Sudahlah salah dalam mengambil sumber pendapatan negara, ditambah lagi masalah mental manusia pengelolanya yang tidak benar. Sekali lagi, ini adalah sebuah kewajaran, karena saat ini negara menerapkan azas kapitalis sekuler dalam pengelolaannya. Pengelola negara pun banyak yang terkena penyakit hedonis, yaitu penyakit yang disebabkan oleh gaya hidup mewah dan menghamburkan harta. Hingga banyak  menimbulkan korupsi, pengambilan dan perampasan harta negara tanpa hak dan kolusi disegala sektor.
Untuk itu, perlulah meninjau ulang kembali kebijakan yang diterapkan. Mengingat banyaknya kekacauan yang ditimbulkan dari penerapan sistem kapitalis sekuler yang menyebabkan negeri ini terlilit hutang, hingga bingung bagaimana cara melunasinya.

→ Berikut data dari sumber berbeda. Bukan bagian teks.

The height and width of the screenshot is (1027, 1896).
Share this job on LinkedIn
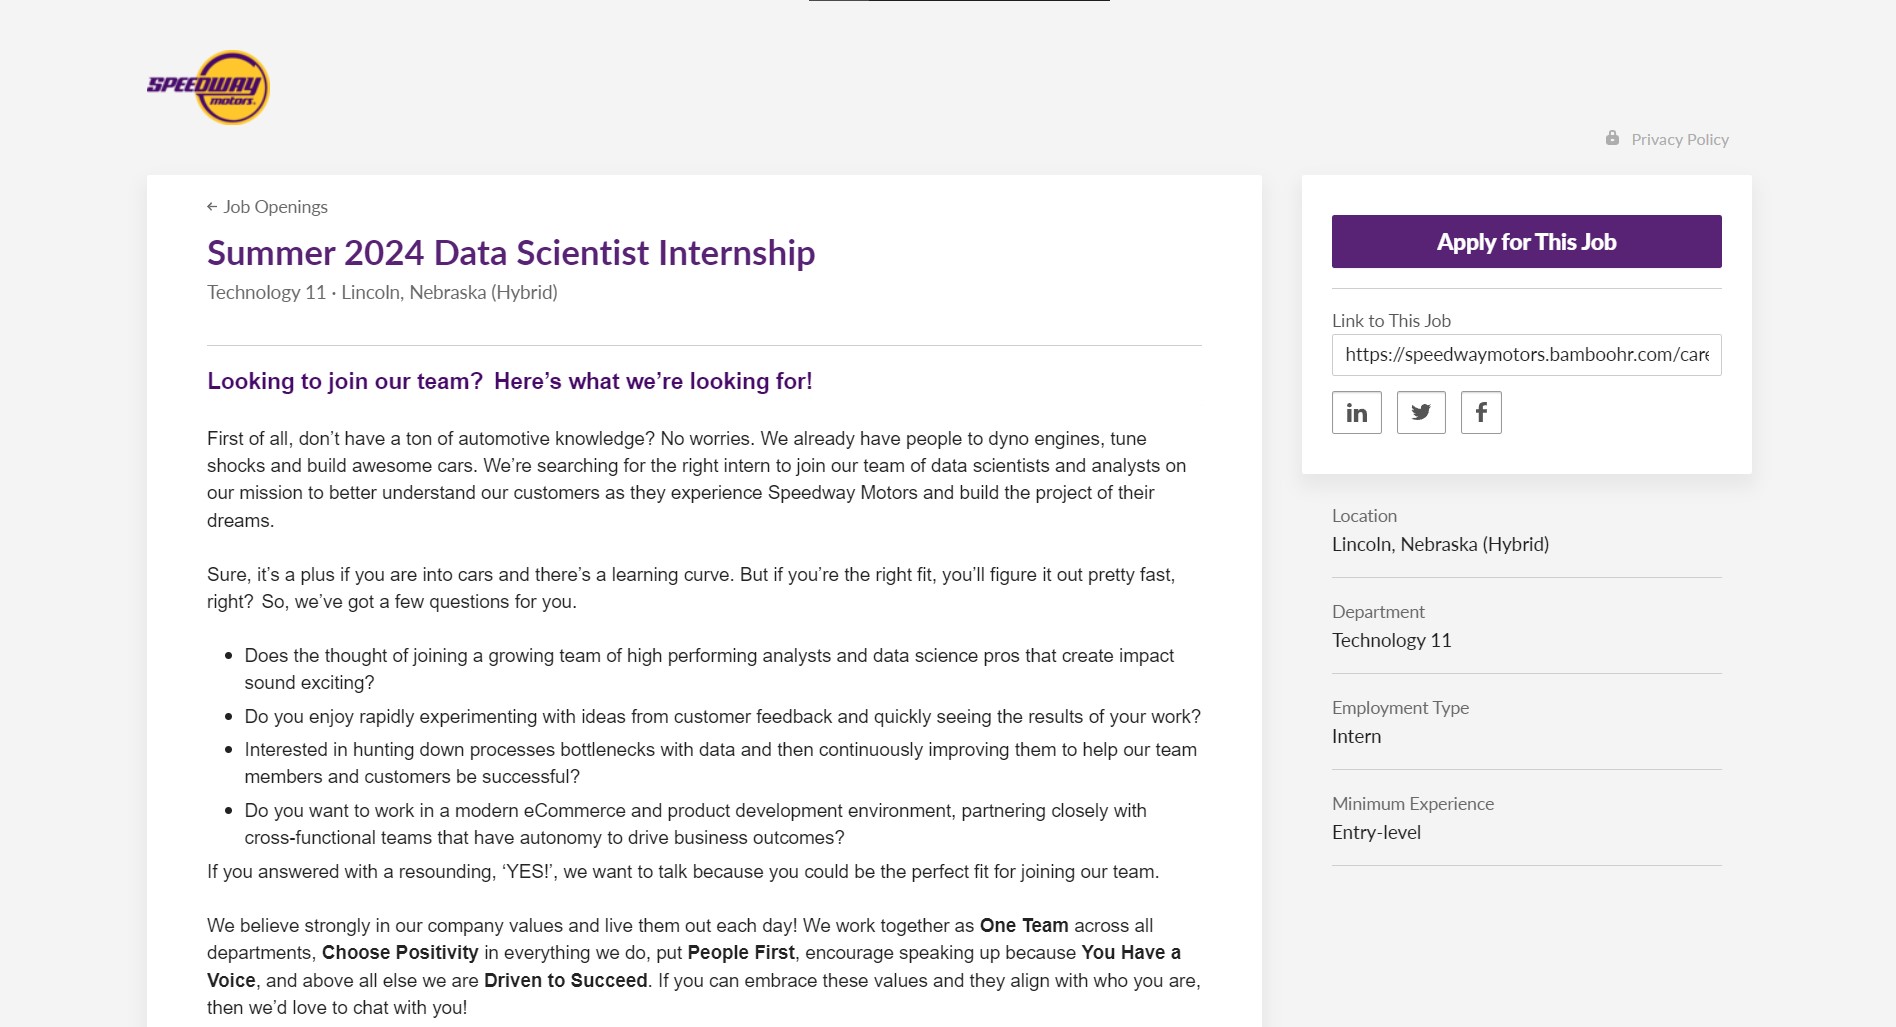(x=1356, y=413)
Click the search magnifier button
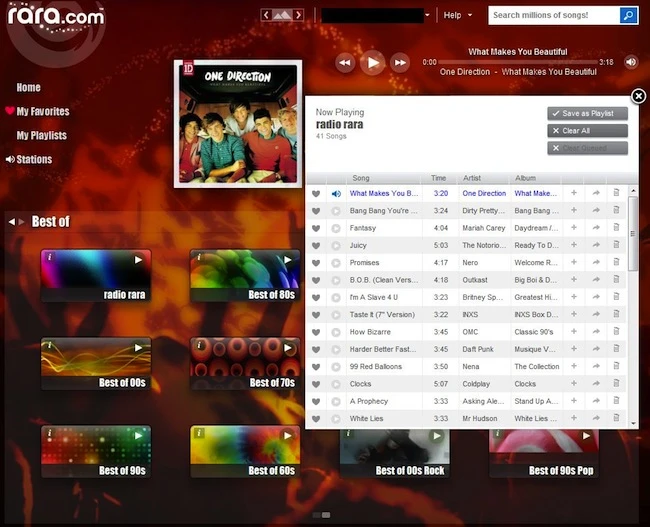 628,15
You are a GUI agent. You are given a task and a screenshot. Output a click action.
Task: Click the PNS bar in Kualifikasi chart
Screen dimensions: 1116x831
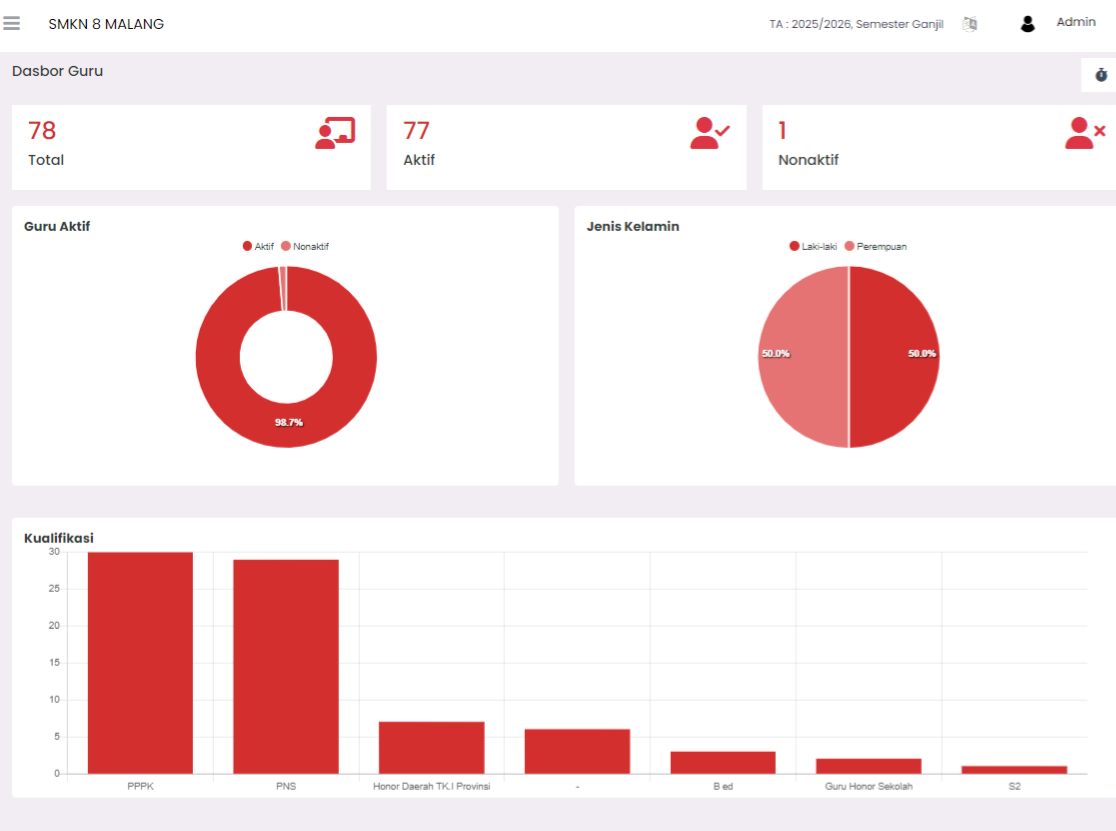pyautogui.click(x=286, y=667)
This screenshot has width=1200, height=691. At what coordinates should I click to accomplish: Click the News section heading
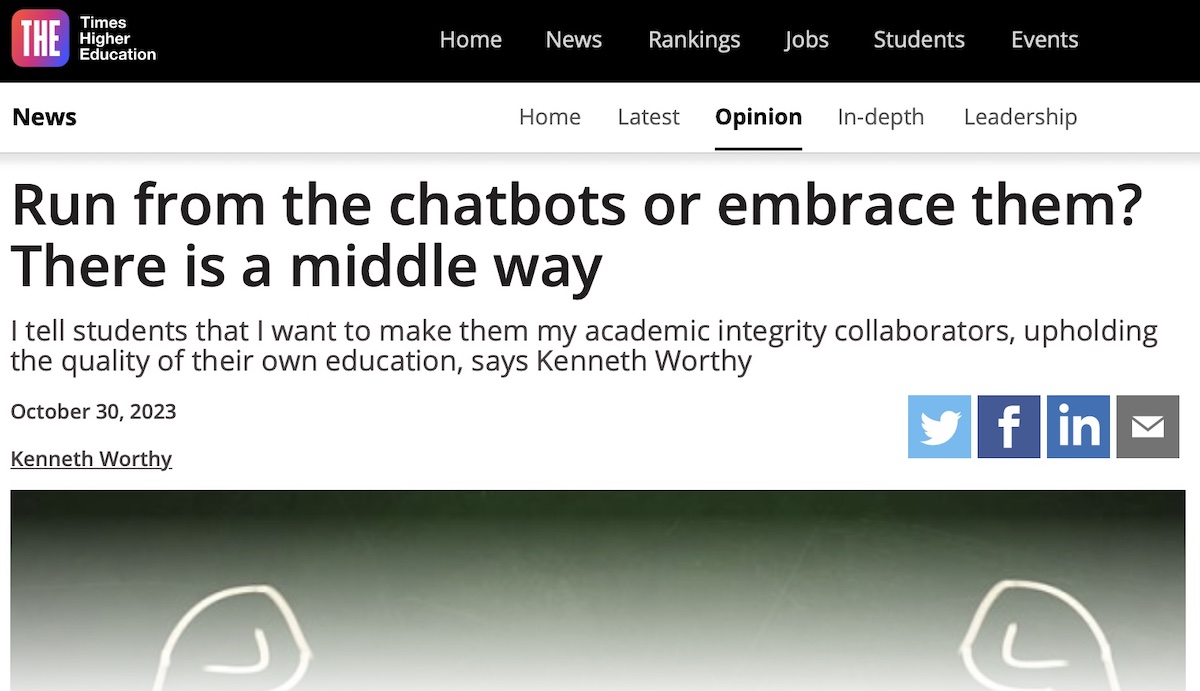(44, 117)
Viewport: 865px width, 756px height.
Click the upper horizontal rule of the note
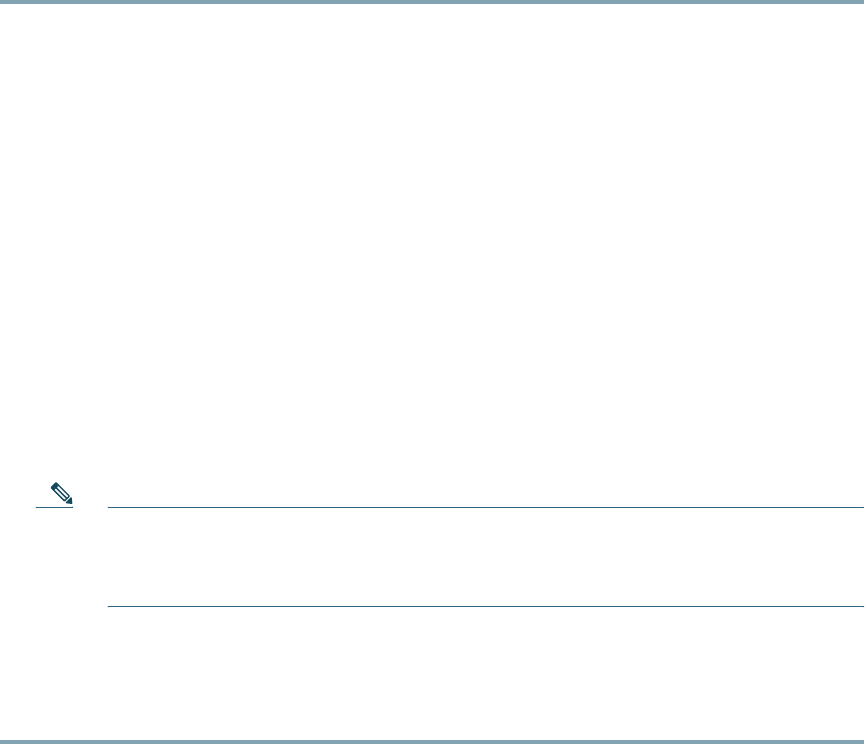pos(485,507)
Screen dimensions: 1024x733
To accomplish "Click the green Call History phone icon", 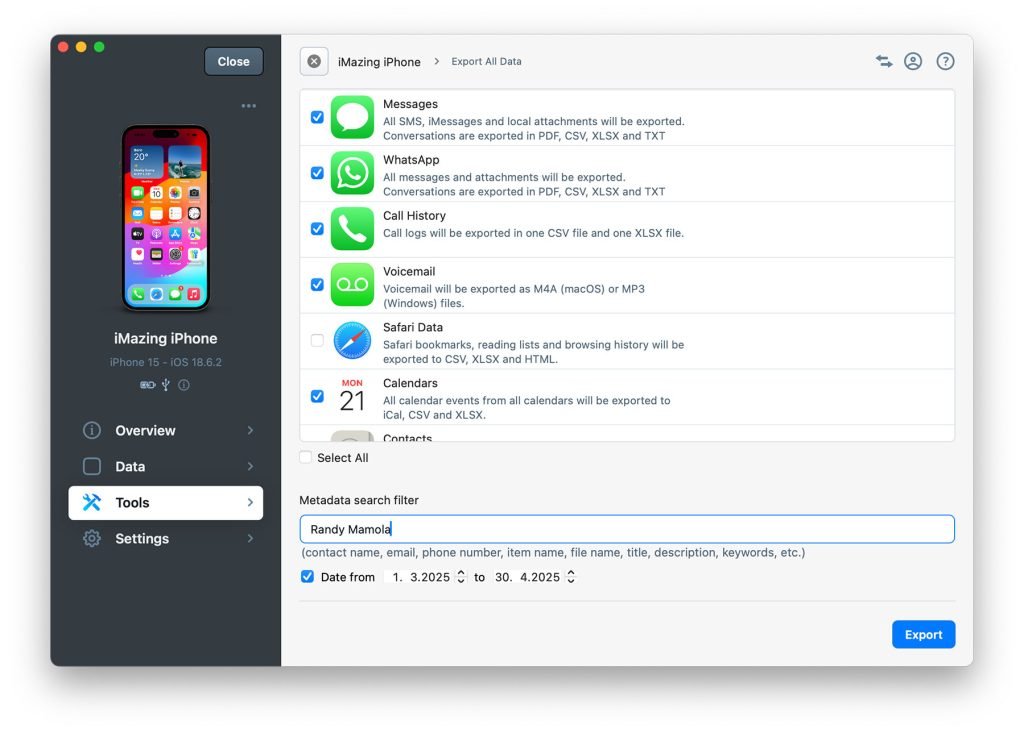I will [352, 229].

// Utang Negara di Dalam Islam //Â
Islam dengan segala aturannya dalam bingkai syariatnya, sungguh telah menetapkan sumber-sumber pendapatan negara, antara lain dari hasil pengelolaan sumber daya alam dengan berbagai ragam dan jenisnya. Mengambil pajak hanya dari kalangan mampu dan kaya saja. Juga meniadakan sektor hiburan dan pariwisata yang berpotensi menyumbang kerusakan dan penyakit masyarakat.
Jika hal ini telah dilakukan, dan kondisi dana pemerintah masih defisit. Maka Islam membolehkan negara berutang kepada negara lain, yang tidak membebani negara, tidak mengandung unsur spekulasi dan tidak menjadikan celah penjajahan atas negara baik secara mental, ekonomi dan pembangunan.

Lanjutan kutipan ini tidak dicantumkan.